Task prompt:
Only an exact copy of the lines beginning at the one that contains "Open the анкету survey link" and ending at the last line of the records below counts as the answer.

== Segment start ==

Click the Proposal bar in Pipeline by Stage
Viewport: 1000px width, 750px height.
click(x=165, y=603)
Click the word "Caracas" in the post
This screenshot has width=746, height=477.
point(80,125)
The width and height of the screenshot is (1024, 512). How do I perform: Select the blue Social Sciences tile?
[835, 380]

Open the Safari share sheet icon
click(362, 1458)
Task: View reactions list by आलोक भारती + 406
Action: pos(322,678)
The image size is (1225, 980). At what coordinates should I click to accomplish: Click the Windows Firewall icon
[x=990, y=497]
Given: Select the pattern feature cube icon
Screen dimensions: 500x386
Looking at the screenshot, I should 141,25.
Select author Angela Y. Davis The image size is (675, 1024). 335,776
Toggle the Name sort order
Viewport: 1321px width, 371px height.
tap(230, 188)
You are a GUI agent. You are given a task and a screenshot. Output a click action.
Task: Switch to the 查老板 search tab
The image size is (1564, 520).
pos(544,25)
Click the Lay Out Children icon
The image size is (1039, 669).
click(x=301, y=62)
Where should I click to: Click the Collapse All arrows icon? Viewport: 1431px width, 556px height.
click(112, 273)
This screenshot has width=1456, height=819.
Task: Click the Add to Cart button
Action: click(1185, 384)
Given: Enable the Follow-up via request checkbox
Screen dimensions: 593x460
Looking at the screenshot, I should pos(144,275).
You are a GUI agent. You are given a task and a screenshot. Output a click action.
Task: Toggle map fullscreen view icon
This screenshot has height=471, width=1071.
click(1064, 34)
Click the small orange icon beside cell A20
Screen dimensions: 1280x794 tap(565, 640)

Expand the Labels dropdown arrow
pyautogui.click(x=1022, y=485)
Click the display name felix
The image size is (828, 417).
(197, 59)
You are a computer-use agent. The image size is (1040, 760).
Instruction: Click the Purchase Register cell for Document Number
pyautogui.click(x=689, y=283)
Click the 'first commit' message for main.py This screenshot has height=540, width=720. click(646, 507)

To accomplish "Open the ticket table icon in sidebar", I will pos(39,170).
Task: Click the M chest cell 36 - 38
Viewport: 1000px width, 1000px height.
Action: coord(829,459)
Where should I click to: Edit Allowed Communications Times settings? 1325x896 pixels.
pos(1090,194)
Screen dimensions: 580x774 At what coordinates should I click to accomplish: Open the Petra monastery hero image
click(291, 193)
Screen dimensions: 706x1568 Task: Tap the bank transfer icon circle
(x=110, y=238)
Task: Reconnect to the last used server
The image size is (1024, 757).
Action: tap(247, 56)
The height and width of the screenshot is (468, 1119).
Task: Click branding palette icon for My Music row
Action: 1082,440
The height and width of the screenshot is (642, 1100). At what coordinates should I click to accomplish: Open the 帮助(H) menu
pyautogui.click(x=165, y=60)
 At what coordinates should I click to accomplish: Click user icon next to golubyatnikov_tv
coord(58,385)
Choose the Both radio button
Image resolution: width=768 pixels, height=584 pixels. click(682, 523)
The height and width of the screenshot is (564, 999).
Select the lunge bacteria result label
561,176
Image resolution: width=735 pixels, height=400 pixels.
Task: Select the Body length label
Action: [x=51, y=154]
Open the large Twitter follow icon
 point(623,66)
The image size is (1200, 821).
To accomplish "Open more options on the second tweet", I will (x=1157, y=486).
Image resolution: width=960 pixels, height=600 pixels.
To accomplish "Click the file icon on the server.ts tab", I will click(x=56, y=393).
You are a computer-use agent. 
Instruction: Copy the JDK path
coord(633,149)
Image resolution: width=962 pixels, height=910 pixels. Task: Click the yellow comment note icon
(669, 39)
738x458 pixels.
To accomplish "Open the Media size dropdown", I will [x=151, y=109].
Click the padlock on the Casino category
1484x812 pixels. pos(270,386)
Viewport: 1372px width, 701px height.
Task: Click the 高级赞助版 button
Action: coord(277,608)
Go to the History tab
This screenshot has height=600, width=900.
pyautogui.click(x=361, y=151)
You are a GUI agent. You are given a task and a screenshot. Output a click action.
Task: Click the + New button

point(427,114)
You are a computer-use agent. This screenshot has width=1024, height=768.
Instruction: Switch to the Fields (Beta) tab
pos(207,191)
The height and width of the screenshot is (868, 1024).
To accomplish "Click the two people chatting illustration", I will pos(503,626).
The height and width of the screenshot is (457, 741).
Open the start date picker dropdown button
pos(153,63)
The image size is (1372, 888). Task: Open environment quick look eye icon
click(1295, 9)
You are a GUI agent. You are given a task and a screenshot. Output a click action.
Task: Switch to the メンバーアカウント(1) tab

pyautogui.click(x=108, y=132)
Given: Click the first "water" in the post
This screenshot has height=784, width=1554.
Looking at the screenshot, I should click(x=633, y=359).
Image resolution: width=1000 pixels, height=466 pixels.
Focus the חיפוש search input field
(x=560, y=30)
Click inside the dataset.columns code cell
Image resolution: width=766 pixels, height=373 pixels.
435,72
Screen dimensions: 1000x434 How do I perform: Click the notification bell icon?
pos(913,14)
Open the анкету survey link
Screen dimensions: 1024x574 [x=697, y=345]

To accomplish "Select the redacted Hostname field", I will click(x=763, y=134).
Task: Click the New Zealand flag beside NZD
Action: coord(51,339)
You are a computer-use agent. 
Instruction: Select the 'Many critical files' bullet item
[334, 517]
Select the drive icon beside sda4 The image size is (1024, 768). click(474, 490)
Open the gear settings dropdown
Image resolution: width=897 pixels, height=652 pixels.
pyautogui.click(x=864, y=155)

== Segment end ==

Your solution:
Open the анкету survey link
Screen dimensions: 1024x574 [x=697, y=345]

To accomplish "Select the redacted Hostname field", I will click(x=763, y=134).
Task: Click the New Zealand flag beside NZD
Action: coord(51,339)
You are a computer-use agent. 
Instruction: Select the 'Many critical files' bullet item
[334, 517]
Select the drive icon beside sda4 The image size is (1024, 768). click(474, 490)
Open the gear settings dropdown
Image resolution: width=897 pixels, height=652 pixels.
pyautogui.click(x=864, y=155)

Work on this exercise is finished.